Dans les rues poussiéreuses de Nganza, commune de Kananga, le son des seaux qui s’entrechoquent a remplacé celui de l’eau qui coule des robinets. Ici, l’eau potable est devenue un mirage, un souvenir lointain que les habitants évoquent avec amertume. Comment une ville peut-elle fonctionner sans cet élément vital ? La question hante chaque foyer, chaque établissement, chaque rêve de développement.
Martin Tshipamba, la soixantaine marquée par les années de privation, se tient devant sa parcelle de l’avenue des Dispensaires. Son regard traduit une lassitude profonde. « La REGIDESO ne nous a pas envoyé l’eau depuis 12 ou 15 ans », confie-t-il, la voix chargée d’une résignation qui en dit long sur l’ampleur du désespoir. Son témoignage n’est pas isolé ; il résonne dans tout le quartier Salongo Muimba, où des milliers de personnes partagent le même calvaire au quotidien.
La situation devient particulièrement alarmante lorsqu’on pénètre dans l’enceinte du centre de santé Salongo Muimba. Derrière la façade moderne construite en 2024 grâce au Fonds social, se cache une réalité troublante. Raphaël Ntumba Kayenga, infirmier titulaire, montre le bidon d’eau qui sert de réserve pour tout le personnel soignant. « La situation de l’eau potable est vraiment critique », déplore-t-il, avant d’ajouter avec une urgence palpable dans la voix : « Je voudrais lancer un message aux autorités, non seulement pour l’eau potable, mais aussi pour l’eau destinée aux mamans qui accouchent ».

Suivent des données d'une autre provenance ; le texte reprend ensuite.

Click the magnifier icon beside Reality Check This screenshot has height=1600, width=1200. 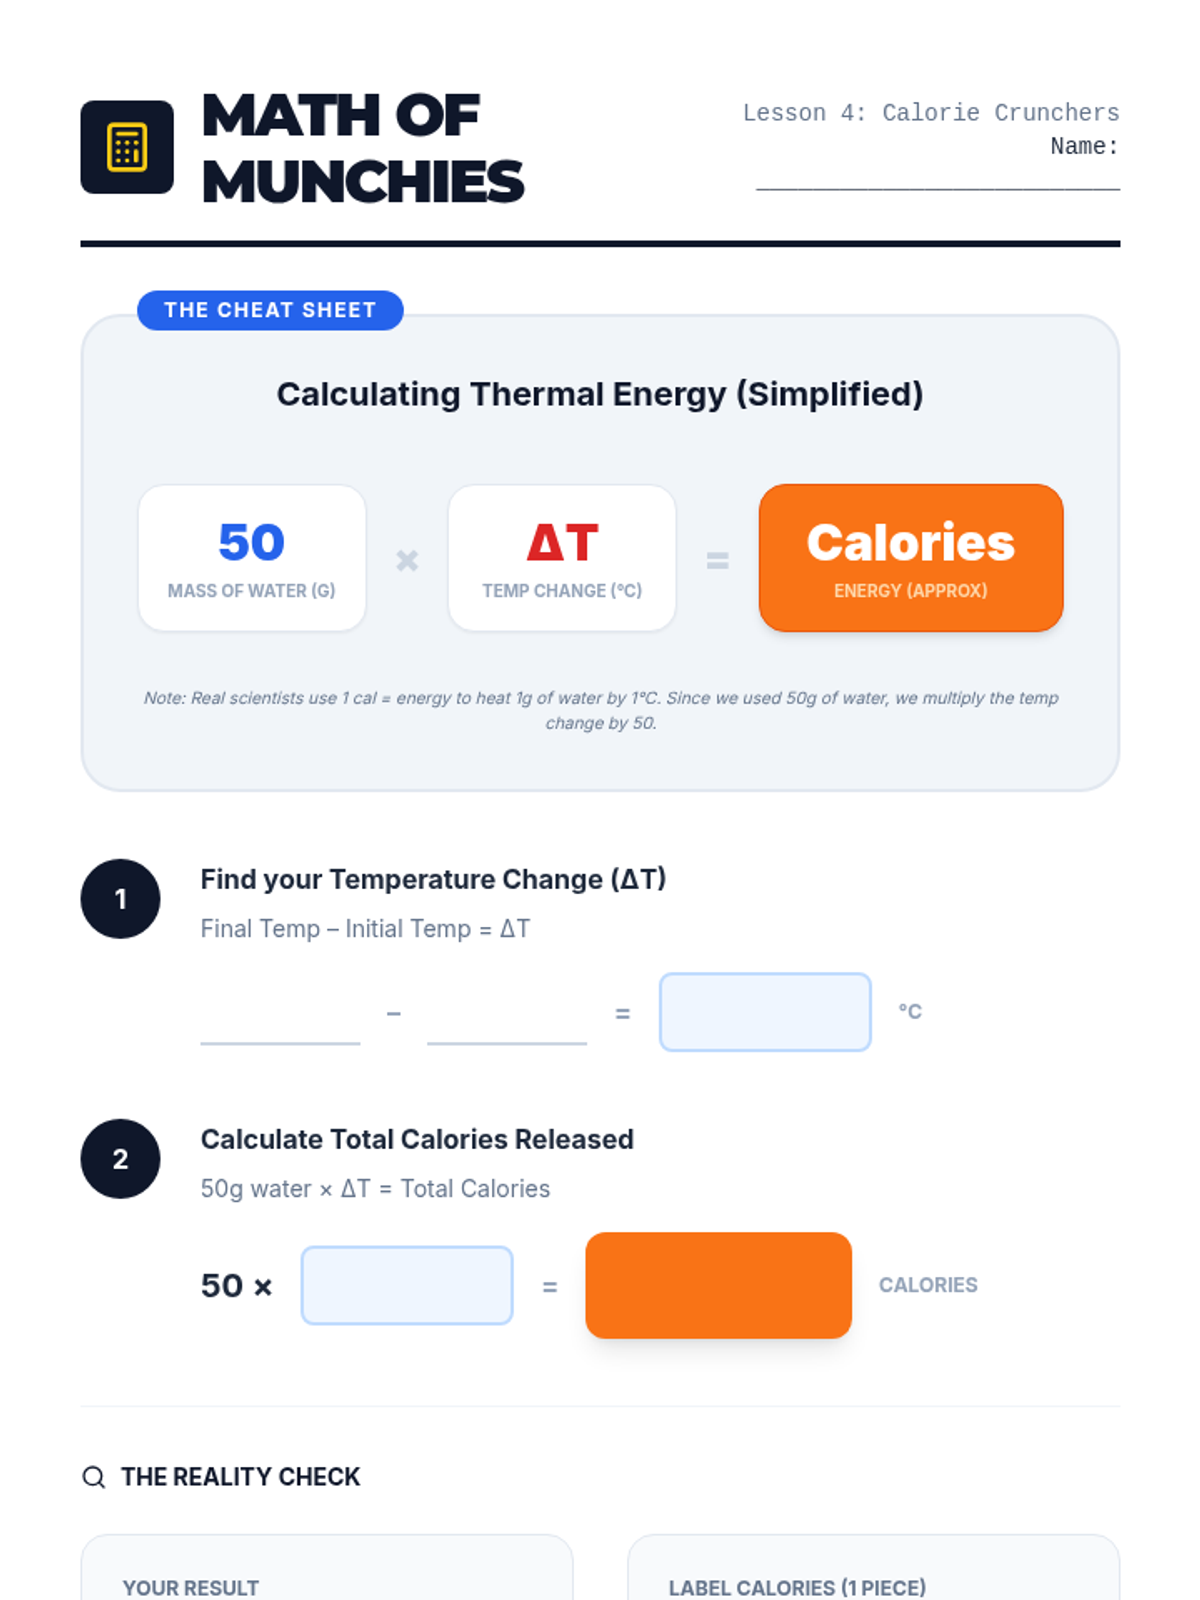[94, 1477]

L’absence d’eau potable dans cette structure sanitaire représente un danger mortel. Comment stériliser le matériel médical ? Comment assurer l’hygiène des mains des soignants entre chaque patient ? Comment procéder à des accouchements dans des conditions sanitaires acceptables ? Ces questions restent sans réponse, tout comme les appels répétés adressés à la REGIDESO Kananga.
La pénurie d’eau à Kananga dépasse largement le simple inconfort domestique. Elle met en péril la santé publique entire de la population du Kasaï-Central. Les habitants sont contraints de recourir à l’eau des puits et des forages, dont la qualité n’est jamais garantie. Les maladies hydriques guettent, particulièrement les enfants et les personnes âgées. Le paradoxe est cruel : alors que la Journée mondiale du lavage des mains vient d’être célébrée, les habitants de Nganza ne peuvent même pas pratiquer ce geste basique de prévention.
La crise hydrique que traverse la RDC dans cette région révèle des failles profondes dans la gestion des services publics. Comment expliquer qu’une REGIDESO, entreprise publique chargée de la distribution d’eau, puisse laisser une population entière en rade depuis plus d’une décennie ? L’absence de réaction des responsables provinciaux face aux sollicitations des médias interroge sur la transparence et la volonté politique de résoudre ce problème fondamental.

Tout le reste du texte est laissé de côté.